Law enforcement agencies in Georgia and across the country warned or ticketed 19,657 truck and passenger vehicle drivers during the 2016 Operation Safe Driver Week. A further 991 motorists were pulled over by Canadian police between Oct. 16 and Oct. 22. The annual weeklong safety effort, which first took place in 2007, is organized by the Federal Motor Carrier Safety Administration working in conjunction with the Commercial Vehicle Safety Alliance.
The CVSA released the results of the latest Operation Safe Driver Week on Dec. 7. The number of commercial vehicle drivers pulled over by police in the United States and Canada fell from 13,807 in 2015 to 11,182 this year, but the number of passenger vehicle drivers stopped by law enforcement increased by 2,261 from 7,205 to 9,466. Both car and truck drivers were most often cited or cautioned for state or local moving violations and speeding.
The goal of Operation Safe Driver Week is to reduce the number of collisions between semi-tractor trailers and passenger vehicles, and police pay particular attention to impatient car drivers who speed or drive recklessly in close proximity to large trucks. More than 39 percent of the passenger vehicle drivers pulled over during the safety push were warned or ticketed for exceeding posted speed limits. Motorists were also commonly pulled over for ignoring traffic control signals, not wearing their safety belts and using cellphones while driving.
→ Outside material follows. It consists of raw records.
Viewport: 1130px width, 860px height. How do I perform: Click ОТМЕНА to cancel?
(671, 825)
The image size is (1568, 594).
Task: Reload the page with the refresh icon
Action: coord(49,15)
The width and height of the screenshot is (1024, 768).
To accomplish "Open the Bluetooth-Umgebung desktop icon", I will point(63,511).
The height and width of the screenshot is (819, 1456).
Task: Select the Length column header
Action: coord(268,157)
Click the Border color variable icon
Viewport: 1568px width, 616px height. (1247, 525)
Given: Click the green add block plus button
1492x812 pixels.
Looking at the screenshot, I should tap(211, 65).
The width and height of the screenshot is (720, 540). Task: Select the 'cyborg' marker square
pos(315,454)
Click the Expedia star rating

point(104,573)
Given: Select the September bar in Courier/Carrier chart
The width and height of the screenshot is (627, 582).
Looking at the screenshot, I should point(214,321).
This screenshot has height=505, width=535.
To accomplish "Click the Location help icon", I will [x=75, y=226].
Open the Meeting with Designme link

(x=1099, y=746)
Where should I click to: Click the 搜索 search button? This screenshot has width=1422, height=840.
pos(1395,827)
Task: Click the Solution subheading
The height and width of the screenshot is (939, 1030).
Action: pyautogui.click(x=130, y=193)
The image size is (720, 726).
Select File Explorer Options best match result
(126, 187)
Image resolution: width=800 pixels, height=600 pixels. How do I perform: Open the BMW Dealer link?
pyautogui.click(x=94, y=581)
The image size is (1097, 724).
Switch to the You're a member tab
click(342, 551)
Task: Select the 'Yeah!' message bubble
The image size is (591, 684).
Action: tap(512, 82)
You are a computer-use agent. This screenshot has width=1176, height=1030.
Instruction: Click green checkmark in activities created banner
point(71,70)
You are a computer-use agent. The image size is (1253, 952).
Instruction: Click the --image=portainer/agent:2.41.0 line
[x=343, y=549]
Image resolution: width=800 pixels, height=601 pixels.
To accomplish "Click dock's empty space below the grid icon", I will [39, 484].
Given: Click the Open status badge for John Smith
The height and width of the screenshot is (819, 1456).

The injuries suffered in semi truck accidents by occupants of other vehicles are often debilitating, and personal injury attorneys with experience in this area would likely welcome any effort designed to improve road safety for car and truck drivers. Truck accident victims are often left so badly injured that they are unable support themselves or their families for considerable periods, and attorneys may seek compensation for lost income when filing lawsuits on their behalf against reckless truck drivers or negligent trucking companies.